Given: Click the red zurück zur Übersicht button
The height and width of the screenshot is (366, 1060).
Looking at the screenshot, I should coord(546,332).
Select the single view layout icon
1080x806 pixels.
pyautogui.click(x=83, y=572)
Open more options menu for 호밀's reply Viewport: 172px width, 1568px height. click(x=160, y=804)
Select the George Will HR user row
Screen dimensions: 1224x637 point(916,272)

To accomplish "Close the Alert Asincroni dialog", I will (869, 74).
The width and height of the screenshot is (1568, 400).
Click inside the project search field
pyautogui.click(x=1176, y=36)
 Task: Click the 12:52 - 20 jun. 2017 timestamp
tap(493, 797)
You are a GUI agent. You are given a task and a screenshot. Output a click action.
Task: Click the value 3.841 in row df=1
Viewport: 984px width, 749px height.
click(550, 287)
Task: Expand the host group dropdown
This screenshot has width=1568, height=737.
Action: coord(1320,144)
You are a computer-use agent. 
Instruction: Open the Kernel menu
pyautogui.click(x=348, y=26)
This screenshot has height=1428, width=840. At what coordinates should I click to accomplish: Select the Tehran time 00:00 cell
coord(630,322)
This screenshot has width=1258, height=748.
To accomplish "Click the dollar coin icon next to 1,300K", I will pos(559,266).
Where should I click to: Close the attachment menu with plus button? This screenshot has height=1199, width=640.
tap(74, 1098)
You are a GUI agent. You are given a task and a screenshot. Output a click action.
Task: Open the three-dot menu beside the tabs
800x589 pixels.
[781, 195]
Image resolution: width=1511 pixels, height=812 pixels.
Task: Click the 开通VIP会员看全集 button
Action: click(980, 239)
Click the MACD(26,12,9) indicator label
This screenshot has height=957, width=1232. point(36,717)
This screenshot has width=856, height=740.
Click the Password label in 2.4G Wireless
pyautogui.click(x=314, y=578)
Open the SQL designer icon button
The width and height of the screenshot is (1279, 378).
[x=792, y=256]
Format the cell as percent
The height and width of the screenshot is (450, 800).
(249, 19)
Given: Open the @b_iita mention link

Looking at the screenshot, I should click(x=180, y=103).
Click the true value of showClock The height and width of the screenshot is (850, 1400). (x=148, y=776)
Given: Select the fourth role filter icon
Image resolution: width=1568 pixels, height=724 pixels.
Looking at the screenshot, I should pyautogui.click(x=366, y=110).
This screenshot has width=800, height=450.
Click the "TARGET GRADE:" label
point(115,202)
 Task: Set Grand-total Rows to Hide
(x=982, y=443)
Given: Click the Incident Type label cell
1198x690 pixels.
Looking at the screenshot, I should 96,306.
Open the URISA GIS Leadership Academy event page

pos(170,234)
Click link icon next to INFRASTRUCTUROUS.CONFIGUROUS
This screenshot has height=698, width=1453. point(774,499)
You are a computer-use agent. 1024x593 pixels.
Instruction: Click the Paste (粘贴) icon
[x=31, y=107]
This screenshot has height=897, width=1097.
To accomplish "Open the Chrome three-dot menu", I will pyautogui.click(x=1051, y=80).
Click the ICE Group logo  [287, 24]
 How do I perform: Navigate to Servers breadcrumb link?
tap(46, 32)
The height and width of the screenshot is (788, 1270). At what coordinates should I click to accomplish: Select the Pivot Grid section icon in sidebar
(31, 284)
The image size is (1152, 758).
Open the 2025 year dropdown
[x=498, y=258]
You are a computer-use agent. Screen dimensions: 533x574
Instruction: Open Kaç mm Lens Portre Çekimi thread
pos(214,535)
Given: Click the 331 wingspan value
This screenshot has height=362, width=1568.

──────────

# What is expected
Across all the material above, work out how many lines hold the word "computer", and answer with that number only.

# Finished task
3